Climate sensitivity is a measure of the equilibrium global surface air temperature change for a particular forcing. It is usually given as a °C change per W/m2 forcing. A standard experiment to determine this value in a climate model is to look at the doubled CO2 climate, and so equivalently, the climate sensitivity is sometimes given as the warming for doubled CO2 (i.e. from 280 ppm to 560 ppm). The forcing from doubled CO2 is around 4 W/m2 and so a sensitivity of 3°C for a doubling, is equivalent to a sensitivity of 0.75 °C/W/m2. The principal idea is that if you know the sum of the forcings, you can estimate what the eventual temperature change will be.

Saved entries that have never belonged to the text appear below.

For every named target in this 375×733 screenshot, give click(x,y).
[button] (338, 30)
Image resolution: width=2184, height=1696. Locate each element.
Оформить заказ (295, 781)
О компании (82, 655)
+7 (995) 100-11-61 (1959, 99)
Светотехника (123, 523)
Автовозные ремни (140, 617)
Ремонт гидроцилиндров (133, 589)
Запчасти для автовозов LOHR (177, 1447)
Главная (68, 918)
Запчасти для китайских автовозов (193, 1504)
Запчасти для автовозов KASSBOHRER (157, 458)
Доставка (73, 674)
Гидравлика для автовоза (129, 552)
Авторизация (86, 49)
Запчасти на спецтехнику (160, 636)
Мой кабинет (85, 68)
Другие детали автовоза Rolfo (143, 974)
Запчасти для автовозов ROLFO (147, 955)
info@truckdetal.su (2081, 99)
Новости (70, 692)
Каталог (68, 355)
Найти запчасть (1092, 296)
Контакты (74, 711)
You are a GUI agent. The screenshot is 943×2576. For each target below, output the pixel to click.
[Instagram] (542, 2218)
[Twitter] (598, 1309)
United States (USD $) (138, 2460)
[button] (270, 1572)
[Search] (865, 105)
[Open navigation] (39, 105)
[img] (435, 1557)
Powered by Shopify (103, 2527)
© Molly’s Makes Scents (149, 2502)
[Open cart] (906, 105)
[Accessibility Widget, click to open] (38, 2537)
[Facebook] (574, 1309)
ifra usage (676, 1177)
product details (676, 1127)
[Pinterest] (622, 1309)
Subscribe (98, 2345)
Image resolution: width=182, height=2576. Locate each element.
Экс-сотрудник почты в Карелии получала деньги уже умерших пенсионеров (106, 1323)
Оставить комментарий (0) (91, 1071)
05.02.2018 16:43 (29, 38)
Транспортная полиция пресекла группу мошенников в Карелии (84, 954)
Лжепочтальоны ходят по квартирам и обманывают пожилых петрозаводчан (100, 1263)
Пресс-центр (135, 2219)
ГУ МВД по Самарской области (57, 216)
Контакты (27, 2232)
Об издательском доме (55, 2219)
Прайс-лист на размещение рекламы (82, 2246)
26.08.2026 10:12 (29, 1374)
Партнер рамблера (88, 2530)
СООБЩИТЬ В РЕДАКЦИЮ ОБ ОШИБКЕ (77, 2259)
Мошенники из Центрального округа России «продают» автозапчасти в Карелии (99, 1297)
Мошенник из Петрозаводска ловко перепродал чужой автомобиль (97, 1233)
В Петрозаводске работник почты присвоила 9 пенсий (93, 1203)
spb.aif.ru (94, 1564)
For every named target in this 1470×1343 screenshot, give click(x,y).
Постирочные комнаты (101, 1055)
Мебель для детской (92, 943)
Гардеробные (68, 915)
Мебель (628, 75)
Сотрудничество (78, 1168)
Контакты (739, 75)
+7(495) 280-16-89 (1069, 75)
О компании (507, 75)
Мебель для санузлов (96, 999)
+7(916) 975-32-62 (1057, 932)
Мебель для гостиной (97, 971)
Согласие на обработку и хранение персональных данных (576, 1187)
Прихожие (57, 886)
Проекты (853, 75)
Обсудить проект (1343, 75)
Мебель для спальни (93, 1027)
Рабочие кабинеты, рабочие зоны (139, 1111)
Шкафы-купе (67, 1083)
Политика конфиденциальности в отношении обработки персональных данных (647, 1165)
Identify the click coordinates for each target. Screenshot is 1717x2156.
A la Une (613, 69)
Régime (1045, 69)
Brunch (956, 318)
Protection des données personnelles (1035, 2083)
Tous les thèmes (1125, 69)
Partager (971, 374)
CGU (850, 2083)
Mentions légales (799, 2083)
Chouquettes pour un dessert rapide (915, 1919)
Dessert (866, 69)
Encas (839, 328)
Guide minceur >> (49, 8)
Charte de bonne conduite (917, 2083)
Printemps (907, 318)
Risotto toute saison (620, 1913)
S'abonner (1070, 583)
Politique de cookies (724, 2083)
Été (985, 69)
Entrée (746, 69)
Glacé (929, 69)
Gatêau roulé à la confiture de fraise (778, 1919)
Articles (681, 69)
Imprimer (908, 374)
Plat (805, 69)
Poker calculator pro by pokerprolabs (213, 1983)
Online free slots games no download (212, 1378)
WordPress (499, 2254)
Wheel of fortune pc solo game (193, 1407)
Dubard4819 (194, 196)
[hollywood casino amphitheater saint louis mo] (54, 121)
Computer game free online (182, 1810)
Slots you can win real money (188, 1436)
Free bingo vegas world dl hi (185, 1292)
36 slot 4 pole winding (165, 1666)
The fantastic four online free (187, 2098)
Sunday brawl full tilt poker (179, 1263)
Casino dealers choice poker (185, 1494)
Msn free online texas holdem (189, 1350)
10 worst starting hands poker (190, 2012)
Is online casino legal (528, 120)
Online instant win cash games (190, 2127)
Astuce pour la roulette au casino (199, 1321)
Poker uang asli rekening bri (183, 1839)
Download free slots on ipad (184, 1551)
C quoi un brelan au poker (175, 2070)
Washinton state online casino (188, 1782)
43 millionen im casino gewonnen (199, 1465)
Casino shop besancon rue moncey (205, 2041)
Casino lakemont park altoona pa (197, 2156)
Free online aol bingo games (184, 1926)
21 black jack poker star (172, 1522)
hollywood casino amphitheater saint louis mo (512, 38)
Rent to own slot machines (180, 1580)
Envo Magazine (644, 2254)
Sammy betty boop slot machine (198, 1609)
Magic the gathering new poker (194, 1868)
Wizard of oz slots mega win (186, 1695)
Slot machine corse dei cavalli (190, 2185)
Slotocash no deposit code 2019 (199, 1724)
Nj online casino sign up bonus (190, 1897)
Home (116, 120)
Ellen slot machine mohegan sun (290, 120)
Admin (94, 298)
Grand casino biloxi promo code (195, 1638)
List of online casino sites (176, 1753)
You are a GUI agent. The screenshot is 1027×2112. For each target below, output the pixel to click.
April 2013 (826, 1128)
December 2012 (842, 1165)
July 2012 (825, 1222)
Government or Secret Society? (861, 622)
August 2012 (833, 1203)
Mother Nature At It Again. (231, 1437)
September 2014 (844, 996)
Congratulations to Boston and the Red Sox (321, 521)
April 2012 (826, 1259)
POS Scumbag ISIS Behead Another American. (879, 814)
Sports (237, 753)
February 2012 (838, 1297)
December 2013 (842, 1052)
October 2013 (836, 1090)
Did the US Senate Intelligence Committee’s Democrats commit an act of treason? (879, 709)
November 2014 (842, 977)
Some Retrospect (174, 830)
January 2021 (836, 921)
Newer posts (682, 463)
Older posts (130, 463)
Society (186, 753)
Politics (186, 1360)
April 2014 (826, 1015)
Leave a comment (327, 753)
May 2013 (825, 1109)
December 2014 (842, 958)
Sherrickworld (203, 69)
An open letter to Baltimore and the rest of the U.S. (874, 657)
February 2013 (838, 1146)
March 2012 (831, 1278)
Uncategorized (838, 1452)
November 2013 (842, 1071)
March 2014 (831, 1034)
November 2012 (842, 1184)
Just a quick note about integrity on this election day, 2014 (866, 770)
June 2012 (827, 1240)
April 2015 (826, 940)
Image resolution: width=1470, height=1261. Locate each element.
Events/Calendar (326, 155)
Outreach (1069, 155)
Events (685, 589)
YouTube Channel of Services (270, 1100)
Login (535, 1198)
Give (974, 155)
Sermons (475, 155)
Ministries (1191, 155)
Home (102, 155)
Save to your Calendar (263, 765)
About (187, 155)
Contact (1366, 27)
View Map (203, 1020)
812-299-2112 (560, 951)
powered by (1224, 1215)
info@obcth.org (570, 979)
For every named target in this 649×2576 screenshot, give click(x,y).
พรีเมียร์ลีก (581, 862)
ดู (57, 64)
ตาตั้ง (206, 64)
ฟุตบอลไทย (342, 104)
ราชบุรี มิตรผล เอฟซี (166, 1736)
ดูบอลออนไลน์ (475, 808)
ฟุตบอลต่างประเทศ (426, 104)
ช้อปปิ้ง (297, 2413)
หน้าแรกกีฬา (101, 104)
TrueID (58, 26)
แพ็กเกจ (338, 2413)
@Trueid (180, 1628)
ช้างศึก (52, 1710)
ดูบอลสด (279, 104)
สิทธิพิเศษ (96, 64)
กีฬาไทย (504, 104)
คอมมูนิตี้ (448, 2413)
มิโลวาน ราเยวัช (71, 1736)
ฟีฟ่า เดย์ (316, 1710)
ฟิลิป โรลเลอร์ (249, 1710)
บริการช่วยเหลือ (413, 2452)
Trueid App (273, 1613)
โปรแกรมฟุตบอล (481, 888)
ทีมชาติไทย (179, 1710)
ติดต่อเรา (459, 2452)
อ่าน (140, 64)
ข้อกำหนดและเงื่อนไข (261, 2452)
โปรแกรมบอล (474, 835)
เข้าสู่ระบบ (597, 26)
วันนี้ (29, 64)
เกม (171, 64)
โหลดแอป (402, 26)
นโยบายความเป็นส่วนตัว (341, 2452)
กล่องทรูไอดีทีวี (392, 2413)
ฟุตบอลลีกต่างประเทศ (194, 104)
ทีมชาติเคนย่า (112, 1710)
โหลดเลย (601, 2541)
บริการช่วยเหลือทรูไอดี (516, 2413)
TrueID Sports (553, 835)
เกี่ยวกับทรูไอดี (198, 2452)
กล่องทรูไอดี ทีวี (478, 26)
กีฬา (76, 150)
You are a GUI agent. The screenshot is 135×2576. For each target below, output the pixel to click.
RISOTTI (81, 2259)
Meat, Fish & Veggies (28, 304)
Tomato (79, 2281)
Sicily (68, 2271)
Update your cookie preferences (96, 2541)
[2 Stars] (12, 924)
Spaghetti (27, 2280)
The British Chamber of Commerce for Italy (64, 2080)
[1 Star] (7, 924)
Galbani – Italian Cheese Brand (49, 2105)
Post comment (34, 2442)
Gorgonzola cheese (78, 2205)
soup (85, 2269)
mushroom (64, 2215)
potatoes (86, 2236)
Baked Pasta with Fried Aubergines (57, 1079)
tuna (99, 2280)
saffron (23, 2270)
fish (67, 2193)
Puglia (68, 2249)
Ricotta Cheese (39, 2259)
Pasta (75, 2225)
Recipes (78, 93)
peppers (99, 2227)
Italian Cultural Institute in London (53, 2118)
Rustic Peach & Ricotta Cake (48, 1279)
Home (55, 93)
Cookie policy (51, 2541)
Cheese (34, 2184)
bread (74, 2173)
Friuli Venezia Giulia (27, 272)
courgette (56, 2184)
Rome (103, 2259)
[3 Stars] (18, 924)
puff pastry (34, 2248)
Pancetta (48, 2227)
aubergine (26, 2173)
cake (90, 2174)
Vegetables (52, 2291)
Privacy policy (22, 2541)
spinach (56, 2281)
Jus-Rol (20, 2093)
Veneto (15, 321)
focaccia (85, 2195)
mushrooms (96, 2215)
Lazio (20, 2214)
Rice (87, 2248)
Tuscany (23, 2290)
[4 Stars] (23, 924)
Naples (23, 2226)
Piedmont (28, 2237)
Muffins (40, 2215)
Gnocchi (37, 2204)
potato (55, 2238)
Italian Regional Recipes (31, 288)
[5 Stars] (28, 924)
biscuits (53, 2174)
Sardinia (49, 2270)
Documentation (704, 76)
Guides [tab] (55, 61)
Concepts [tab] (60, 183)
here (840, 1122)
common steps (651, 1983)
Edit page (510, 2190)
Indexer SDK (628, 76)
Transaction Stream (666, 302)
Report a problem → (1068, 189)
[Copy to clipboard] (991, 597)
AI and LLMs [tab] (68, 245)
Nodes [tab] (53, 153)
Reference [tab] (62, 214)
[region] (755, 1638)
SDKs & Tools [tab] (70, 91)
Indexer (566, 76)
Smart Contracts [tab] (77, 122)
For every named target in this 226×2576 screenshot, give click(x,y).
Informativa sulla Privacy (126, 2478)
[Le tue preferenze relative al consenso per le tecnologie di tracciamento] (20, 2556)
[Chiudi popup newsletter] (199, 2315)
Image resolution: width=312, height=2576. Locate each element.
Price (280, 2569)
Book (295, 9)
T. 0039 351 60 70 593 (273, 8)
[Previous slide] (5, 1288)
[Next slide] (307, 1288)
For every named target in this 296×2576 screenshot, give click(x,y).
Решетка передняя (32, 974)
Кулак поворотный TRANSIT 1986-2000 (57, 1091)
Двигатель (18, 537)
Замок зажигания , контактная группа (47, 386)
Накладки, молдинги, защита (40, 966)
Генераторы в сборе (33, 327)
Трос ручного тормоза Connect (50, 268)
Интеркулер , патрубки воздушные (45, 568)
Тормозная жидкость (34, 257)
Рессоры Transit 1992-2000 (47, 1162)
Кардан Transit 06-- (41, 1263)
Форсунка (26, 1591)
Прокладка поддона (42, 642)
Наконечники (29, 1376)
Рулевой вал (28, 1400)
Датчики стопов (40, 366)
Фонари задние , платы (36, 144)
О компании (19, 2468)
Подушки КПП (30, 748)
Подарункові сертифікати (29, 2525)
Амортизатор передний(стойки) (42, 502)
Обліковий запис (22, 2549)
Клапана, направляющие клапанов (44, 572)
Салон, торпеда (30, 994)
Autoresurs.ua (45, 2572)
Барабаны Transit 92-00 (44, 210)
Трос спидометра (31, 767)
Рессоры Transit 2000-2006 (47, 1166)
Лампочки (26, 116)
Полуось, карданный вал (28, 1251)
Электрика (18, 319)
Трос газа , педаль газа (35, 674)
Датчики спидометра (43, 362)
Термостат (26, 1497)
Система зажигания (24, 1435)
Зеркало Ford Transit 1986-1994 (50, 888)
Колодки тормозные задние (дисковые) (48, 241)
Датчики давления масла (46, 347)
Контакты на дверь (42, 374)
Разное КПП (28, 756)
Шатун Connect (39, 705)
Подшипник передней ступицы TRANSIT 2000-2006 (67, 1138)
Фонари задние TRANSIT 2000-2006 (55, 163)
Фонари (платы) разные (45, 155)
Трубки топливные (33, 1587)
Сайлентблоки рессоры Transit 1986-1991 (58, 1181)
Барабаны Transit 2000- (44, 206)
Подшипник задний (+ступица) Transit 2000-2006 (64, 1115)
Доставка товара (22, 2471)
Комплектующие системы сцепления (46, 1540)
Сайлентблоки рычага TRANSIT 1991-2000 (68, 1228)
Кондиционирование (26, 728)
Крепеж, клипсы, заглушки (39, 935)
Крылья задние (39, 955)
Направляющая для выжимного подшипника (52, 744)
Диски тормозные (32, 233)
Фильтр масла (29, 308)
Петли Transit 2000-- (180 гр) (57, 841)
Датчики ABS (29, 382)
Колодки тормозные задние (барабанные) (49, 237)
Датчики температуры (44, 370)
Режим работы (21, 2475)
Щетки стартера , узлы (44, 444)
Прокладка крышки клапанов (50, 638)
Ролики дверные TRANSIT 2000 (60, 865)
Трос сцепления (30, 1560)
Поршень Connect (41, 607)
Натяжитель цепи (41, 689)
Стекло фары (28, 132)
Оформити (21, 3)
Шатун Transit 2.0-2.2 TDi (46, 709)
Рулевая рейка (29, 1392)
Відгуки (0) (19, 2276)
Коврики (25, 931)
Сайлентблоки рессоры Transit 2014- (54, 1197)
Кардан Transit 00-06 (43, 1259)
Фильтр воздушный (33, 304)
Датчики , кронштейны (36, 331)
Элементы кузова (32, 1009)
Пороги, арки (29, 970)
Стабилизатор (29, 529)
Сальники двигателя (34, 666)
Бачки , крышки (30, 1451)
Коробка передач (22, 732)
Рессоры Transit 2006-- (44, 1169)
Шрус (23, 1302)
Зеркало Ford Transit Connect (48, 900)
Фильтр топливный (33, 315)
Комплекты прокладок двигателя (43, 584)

We should underscore that the concepts of radiative forcing and climate sensitivity are simply an empirical shorthand that climatologists find useful for estimating how different changes to the planet’s radiative balance will lead to eventual temperature changes. There are however some subtleties which rarely get mentioned. Firstly, there are a number of ways to define the forcings. The easiest is the ‘instantaneous forcing’ – the change is made and the difference in the net radiation at the tropopause is estimated. But it turns out that other definitions such as the ‘adjusted forcing’ actually give a better estimate of the eventual temperature change. These other forcings progressively allow more ‘fast’ feedbacks to operate (stratospheric temperatures are allowed to adjust for instance), but the calculations get progressively more involved.
Secondly, not all forcings are equal. Because of differences in vertical or horizontal distribution of forcings, some changes can have a more than proportional effect on temperatures. This can be described using a relative ‘efficacy’ factor that depends on the individual forcing. For instance, the effect of soot making snow and sea ice darker has a higher efficacy than an equivalent change in CO2 with the same forcing, mainly because there is a more important ice-albedo feedback in the soot case. The ideal metric of course would be a forcing that can be calculated easily and where every perturbation to the radiative balance had an relative efficacy of 1. Unfortunately, that metric has not yet been found!